Anibex’s commitment to recycling began at a very young age. “I used to collect bottles when I was a child,” she tells us. “I had a position in the Committee for the Defense of the Revolution that involved recovering raw materials. I would go around with a wheelbarrow knocking on doors and asking people not to throw away their bottles, so that I could recover them. My love for that, for recycling, for the environment, has always been there. It’s a latent concern and commitment.”
For Anibex, recycling has always been a community task. This conviction is reflected in her courses, where, in addition to specific techniques for cutting and polishing glass, she addresses collective consumer responsibility, the value of different materials, and the importance of salvaging objects that would otherwise end up in the trash.

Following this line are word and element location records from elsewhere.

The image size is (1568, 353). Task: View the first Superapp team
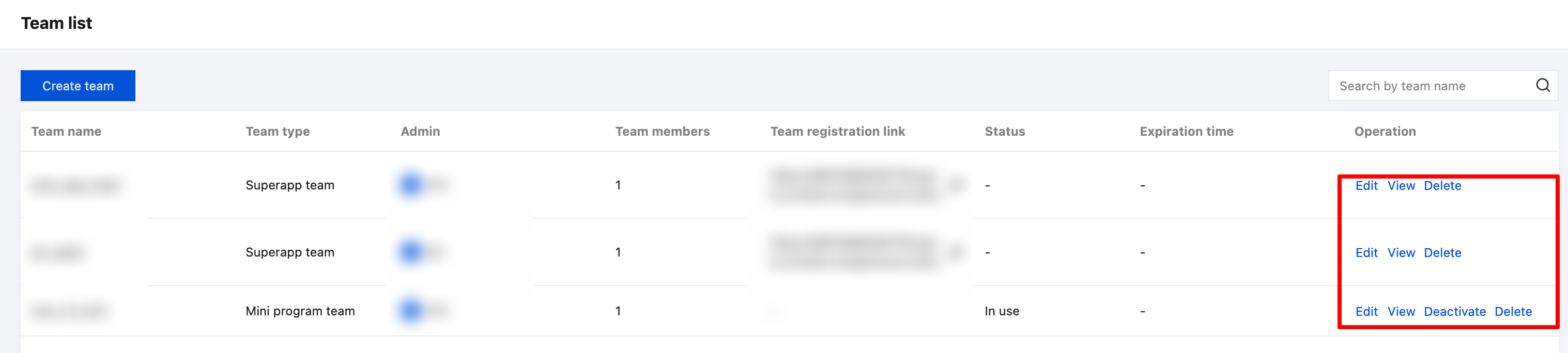1401,186
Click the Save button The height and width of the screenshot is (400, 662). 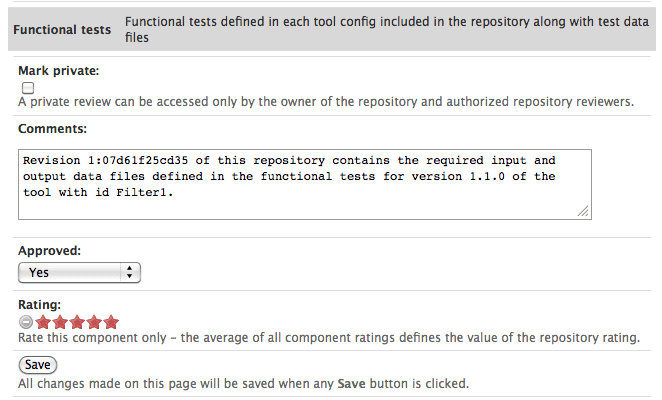coord(38,365)
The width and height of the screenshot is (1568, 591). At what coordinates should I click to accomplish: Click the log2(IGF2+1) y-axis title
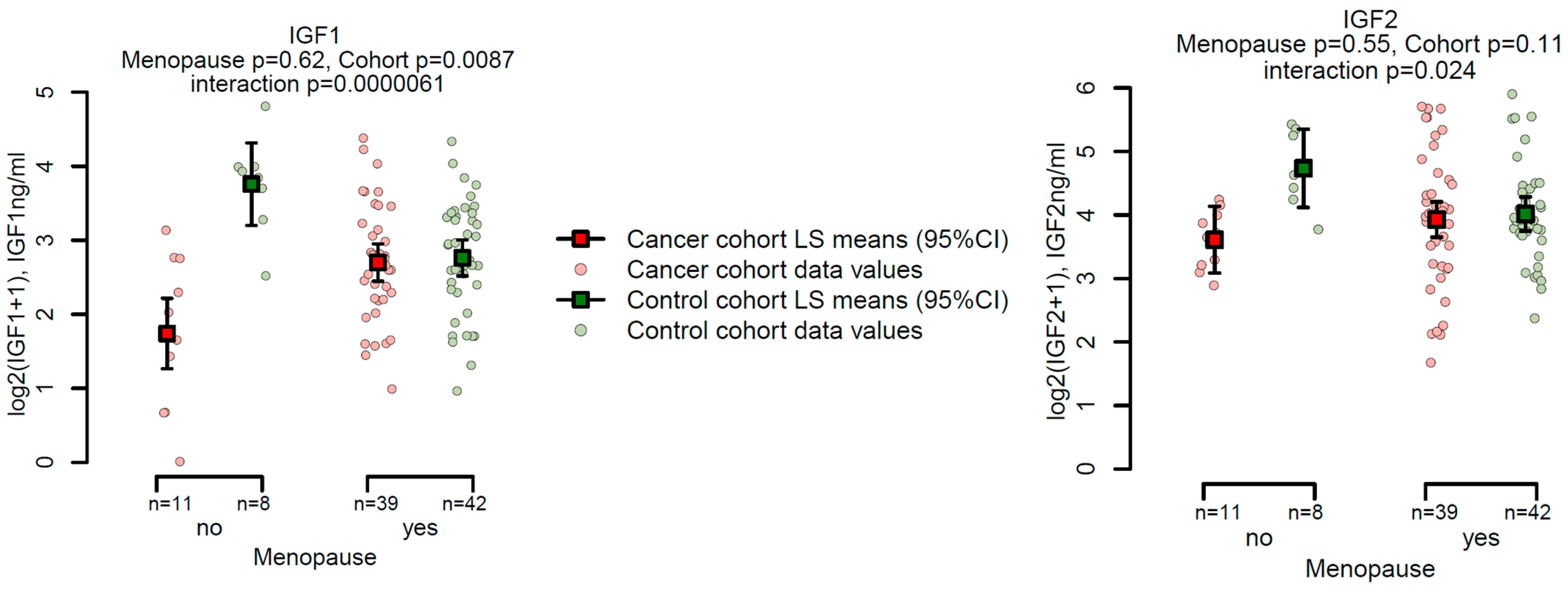1057,281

“We live in a culture that normalizes consumerism: when we think that something is no longer useful it goes away. But you can transform things into something else, give them another use,” says Cuban entrepreneur Mario Calit, a participant in one of Devuelta’s workshops.
For him, the experience allows for a new relationship with the objects that surround us and fosters awareness of the impact of discarding them.
“This way, you feel that the object is a little more yours. When you start to see everything that can be done with glass, you have a little more respect when it comes to throwing it away or not.” In this sense, Anibex is categorical: “It’s a rebellion against consumer society.”
The need for higher awareness regarding the resources we use on a daily basis is present in every part of the process here. All the techniques implemented are designed to avoid not only the disposal of glass containers, but also the waste of water or electricity: nothing is squandered, everything finds a new function.
The cutting machines use residual heat to maximize energy use, and the polishing process uses a closed water circuit, recovered from the condensation produced by the AC. This logic, which runs through every moment of the workshop, is then passed on to the participants, who are responsible for continuing to build awareness in their own communities.
But Anibex is not alone in her commitment to the planet. Young people come to her workshops with their own ecological initiatives, eager to learn new techniques that enable them to continue expanding a more environmentally friendly way of life.
“What excited us most was coming here to learn this technique and then going home to give new life to everything we have collected,” says Taybel Balmaceda, a workshop participant and leader of another ecological initiative based in Havana. In this way, joint efforts help build an ever growing network, driven by a generation that was raised in a time of climate crisis and is therefore more eager to be part of the solution.
This is how Betsy Claudia Santos, another young workshop participant, explains it: “I want to learn this technique to add to the construction of my home. And also to pass on the idea to people who might be interested, so they know that you don’t need to buy one of these beautiful skylights in the store, that they can be made with bottles.”
While Anibex helps some of the girls polish their pieces, Betsy makes progress cutting her bottle, under the watchful gaze and encouragement of her peers. When she returns with her piece, a clean cut through the glass, everyone stops to celebrate her skill: it’s her first time using the cutting machine and the result is excellent.
Encouraging collaboration among all participants is one of Devuelta’s key objectives: building a space for shared creation, as a symbol of the joint effort that must be made to face the problems of today’s world.
“I emphasize this a lot here. The need to come together, to do something together. It’s important that I care about what you’re doing and get involved so that you can do better. In the end, glass is just a pretext for doing something together,” says Anibex.